• _EXERCISE INSTRUCTIONS_
Please reproduce each of the following entries exactly.

___

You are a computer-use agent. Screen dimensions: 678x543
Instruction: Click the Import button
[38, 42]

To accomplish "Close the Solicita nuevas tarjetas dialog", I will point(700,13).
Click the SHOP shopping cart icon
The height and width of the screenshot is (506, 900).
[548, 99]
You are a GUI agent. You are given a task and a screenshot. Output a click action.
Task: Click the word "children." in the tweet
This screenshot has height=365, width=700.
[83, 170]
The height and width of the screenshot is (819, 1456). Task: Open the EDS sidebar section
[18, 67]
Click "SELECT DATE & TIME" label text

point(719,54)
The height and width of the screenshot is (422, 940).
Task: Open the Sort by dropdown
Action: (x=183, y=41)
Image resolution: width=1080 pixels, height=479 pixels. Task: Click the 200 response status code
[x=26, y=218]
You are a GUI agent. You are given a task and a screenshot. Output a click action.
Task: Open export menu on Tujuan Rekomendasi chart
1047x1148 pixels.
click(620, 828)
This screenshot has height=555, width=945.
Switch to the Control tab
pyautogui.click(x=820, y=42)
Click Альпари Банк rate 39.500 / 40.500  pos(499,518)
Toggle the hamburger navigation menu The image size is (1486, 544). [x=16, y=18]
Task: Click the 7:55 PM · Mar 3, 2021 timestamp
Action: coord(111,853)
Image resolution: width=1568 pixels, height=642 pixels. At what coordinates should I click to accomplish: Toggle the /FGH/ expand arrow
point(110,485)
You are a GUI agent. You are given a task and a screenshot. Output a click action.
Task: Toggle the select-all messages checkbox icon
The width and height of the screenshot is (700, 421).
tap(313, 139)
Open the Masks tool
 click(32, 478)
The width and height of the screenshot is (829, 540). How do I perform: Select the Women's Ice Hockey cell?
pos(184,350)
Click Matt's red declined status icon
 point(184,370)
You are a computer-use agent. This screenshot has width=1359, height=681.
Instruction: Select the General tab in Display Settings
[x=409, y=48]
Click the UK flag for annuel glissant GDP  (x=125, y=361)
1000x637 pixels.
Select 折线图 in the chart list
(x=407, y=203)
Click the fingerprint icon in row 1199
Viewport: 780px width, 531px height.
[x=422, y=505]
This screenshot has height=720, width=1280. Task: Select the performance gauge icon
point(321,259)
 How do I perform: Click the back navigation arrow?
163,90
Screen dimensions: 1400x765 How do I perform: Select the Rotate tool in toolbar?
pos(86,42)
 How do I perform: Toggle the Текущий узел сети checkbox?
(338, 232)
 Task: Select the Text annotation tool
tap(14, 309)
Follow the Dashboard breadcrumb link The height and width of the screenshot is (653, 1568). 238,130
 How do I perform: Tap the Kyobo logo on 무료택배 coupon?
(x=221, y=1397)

___

• _ANSWER TO THIS PROBLEM_
You are a computer-use agent. Screen dimensions: 678x543
Instruction: Click the Import button
[38, 42]

To accomplish "Close the Solicita nuevas tarjetas dialog", I will point(700,13).
Click the SHOP shopping cart icon
The height and width of the screenshot is (506, 900).
[548, 99]
You are a GUI agent. You are given a task and a screenshot. Output a click action.
Task: Click the word "children." in the tweet
This screenshot has height=365, width=700.
[83, 170]
The height and width of the screenshot is (819, 1456). Task: Open the EDS sidebar section
[18, 67]
Click "SELECT DATE & TIME" label text

point(719,54)
The height and width of the screenshot is (422, 940).
Task: Open the Sort by dropdown
Action: (x=183, y=41)
Image resolution: width=1080 pixels, height=479 pixels. Task: Click the 200 response status code
[x=26, y=218]
You are a GUI agent. You are given a task and a screenshot. Output a click action.
Task: Open export menu on Tujuan Rekomendasi chart
1047x1148 pixels.
click(620, 828)
This screenshot has height=555, width=945.
Switch to the Control tab
pyautogui.click(x=820, y=42)
Click Альпари Банк rate 39.500 / 40.500  pos(499,518)
Toggle the hamburger navigation menu The image size is (1486, 544). [x=16, y=18]
Task: Click the 7:55 PM · Mar 3, 2021 timestamp
Action: coord(111,853)
Image resolution: width=1568 pixels, height=642 pixels. At what coordinates should I click to accomplish: Toggle the /FGH/ expand arrow
point(110,485)
You are a GUI agent. You are given a task and a screenshot. Output a click action.
Task: Toggle the select-all messages checkbox icon
The width and height of the screenshot is (700, 421).
tap(313, 139)
Open the Masks tool
 click(32, 478)
The width and height of the screenshot is (829, 540). How do I perform: Select the Women's Ice Hockey cell?
pos(184,350)
Click Matt's red declined status icon
 point(184,370)
You are a computer-use agent. This screenshot has width=1359, height=681.
Instruction: Select the General tab in Display Settings
[x=409, y=48]
Click the UK flag for annuel glissant GDP  (x=125, y=361)
1000x637 pixels.
Select 折线图 in the chart list
(x=407, y=203)
Click the fingerprint icon in row 1199
Viewport: 780px width, 531px height.
[x=422, y=505]
This screenshot has height=720, width=1280. Task: Select the performance gauge icon
point(321,259)
 How do I perform: Click the back navigation arrow?
163,90
Screen dimensions: 1400x765 How do I perform: Select the Rotate tool in toolbar?
pos(86,42)
 How do I perform: Toggle the Текущий узел сети checkbox?
(338, 232)
 Task: Select the Text annotation tool
tap(14, 309)
Follow the Dashboard breadcrumb link The height and width of the screenshot is (653, 1568). 238,130
 How do I perform: Tap the Kyobo logo on 무료택배 coupon?
(x=221, y=1397)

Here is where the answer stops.